# App. TV et vieil tvOS



## tabasko (18 Janvier 2020)

Bonjour,

(j'ai mis tvOS9 mais j'en sais trop rien en fait ...)

Je voudrai savoir à partir de quelle version de l'Apple TV, on peut utiliser l'application TV d'Apple. 
C'est pour offrir à mon amie et faire un partage familiale (j'ai 1an d'abonnement gratuit à partager, même si les contenus son lights, mais c'est pas le sujet de ce post).

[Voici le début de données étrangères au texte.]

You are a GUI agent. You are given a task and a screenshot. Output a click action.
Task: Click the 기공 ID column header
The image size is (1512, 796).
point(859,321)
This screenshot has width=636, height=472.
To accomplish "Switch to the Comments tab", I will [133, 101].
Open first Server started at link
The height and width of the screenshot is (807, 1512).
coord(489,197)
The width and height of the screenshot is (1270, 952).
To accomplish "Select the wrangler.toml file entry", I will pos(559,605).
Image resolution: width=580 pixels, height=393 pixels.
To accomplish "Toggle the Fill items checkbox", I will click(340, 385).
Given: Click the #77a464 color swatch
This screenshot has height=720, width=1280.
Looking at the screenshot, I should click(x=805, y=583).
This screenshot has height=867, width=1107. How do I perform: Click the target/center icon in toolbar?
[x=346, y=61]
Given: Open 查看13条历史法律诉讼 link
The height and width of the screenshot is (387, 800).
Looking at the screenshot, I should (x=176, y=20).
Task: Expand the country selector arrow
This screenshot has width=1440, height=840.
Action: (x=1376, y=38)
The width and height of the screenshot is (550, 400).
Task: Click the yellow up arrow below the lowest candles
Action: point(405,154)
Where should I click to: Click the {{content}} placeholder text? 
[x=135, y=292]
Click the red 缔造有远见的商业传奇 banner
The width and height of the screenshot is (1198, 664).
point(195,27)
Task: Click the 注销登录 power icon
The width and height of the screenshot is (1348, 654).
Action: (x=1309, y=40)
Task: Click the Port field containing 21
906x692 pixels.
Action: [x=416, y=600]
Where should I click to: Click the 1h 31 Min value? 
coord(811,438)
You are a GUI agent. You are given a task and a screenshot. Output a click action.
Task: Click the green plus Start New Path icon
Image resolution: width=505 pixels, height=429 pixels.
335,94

J'ai l'impression que c'est à partir de celle de 3ème génération. 
Accessoirement si vous avez çà dans vos tiroirs, çà peut m'intéresser


----------



## tabasko (18 Janvier 2020)

Regarder des films, des séries TV et du contenu en direct dans l’app Apple TV
					

Regardez des films et des séries TV proposés par des services de streaming populaires, comme Apple TV+, et abonnez-vous à des chaînes premium, le tout grâce à l’app Apple TV.



					support.apple.com
				



A priori c'est ok 



> Vous pouvez utiliser l’app Apple TV sur un iPhone ou un iPod touch doté de la dernière version d’iOS, un iPad doté de la dernière version d’iPadOS, un Mac doté de la dernière version de macOS, une Apple TV 4K ou une Apple TV HD dotée de la dernière version de tvOS, une Apple TV (3e génération) dotée de la mise à jour 7.3 du logiciel de l’Apple TV ou version ultérieure, une Smart TV compatible et certains appareils de streaming.


----------